The data goes through the following pipeline before being passed to the LightGBM model:

  • Financial Feature Extraction: Extracts financial features from LOB data to provide dimensionality reduction and better insights into the data. Forward-fills missing rate values and sets missing sizes to zero.
  • Feature Scaling & Normalization: Normalizes the rows for consistency.
  • Rolling Windows: Converts these features into structured 87-step windows.
  • Data augmentation and Signature Transform: Augment each window and transform it using the signature transform

Key Features

1. Handcrafted Financial Features

The model employs financial indicators to capture key market microstructure patterns:

  • Midprice & Spread: Identifies price movement trends.
  • Order Flow Imbalance (OFI): Measures net liquidity changes and price direction shifts.
  • Depth Imbalance: Assesses buy/sell pressure at different LOB levels.
  • Market Depth & VWAP: Evaluates liquidity and weighted price levels.
  • Momentum Indicators: Includes Stochastic Oscillator and price derivatives.
  • Bid-Ask Spread & Relative Spread: Captures execution costs and market liquidity.
  • Order Book Pressure (OBP): Measures the probability of price movement direction.
  • Price and Size Derivatives: Estimates the rate of change in Bid and Ask Sizes and Prices at the first level.

2. Signature Features

The signature transform encodes sequential LOB movements and captures temporal dependencies effectively:

  • Normalisation of the path: Normalise the path using a Standard Scaler.
  • Lead-Lag Augmentation: Preserves order book variations.
  • Time Augmentation & Basepoint: Restores the time reparameterization variance.
  • Invisibility Reset: Provides information about the starting point of the path.

Model Training

1. Machine Learning Model: LightGBM

The core predictive model is LightGBM (LGBMRegressor), chosen for its efficiency and scalability with large datasets.

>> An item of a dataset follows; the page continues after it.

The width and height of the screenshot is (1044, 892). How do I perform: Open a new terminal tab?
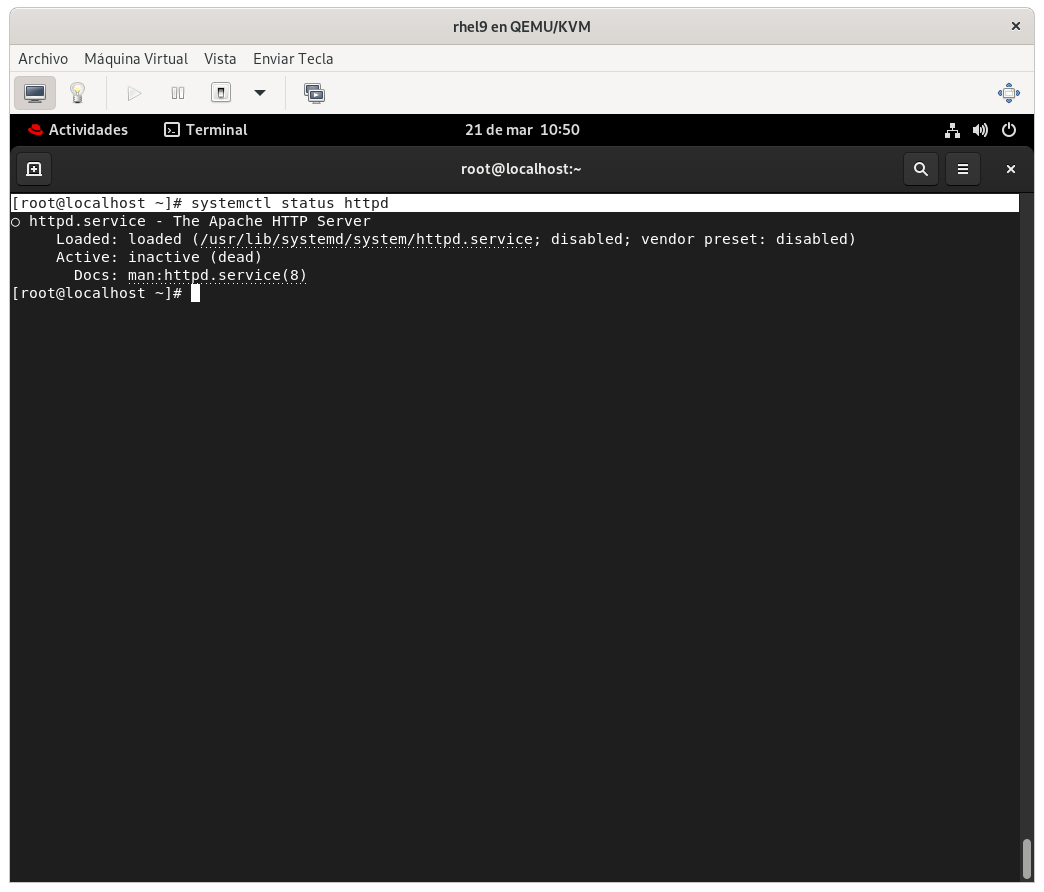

Other designs were considered, like RandomForest or a deep learning model for feature extraction, but they were too slow and inaccurate to be useful for the prediciton task.

2. Hyperparameter Optimization

Bayesian optimization (Hyperopt’s TPE) is used to fine-tune key hyperparameters:

  • Learning Rate, Max Depth, Subsample, Drop Rate: Controls overfitting and improves generalization.
  • Min Child Samples: Regularizes model training.
  • Number of Estimators: Optimized for better predictive accuracy.

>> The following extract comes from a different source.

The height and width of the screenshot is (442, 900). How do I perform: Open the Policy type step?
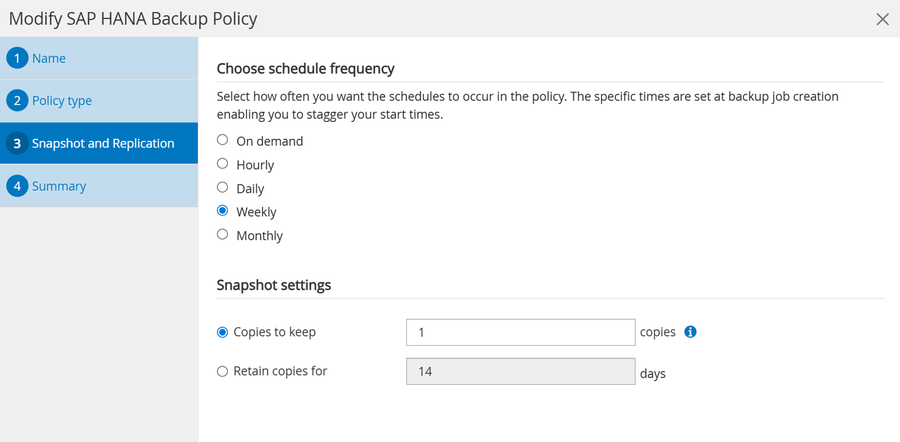click(62, 101)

Other parameters, like window size and how much data trained the model, were chosen by running the model multiple times and picking the best results.

3. Incremental Training for Large Datasets

To efficiently handle large-scale data, the model uses incremental training with keep_training_booster=True, allowing for:

  • Memory-efficient updates without retraining from scratch.
  • Gradual model refinement as more data is processed.

Data Splitting Strategy

  • Train-Validation Split (80-20): Ensures generalization without overfitting.
  • Sequential Ordering: Maintains time-series integrity and prevents data leakage.
  • Validation Set for Hyperparameter Tuning: Ensures unbiased performance assessment.

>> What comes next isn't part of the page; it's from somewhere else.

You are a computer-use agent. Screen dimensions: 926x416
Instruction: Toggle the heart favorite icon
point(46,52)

Model Evaluation & Performance

  • Metric Used: R² Score – assesses the model’s ability to explain variance in midprice changes, achieveing an r2 score of 0.088.
  • Incremental Model Updates: Enhances stability over long training periods.
  • Noise Robustness: Signature features and OFI-based indicators reduce volatility.

Training the Model

  1. Open the report_training.ipynb notebook.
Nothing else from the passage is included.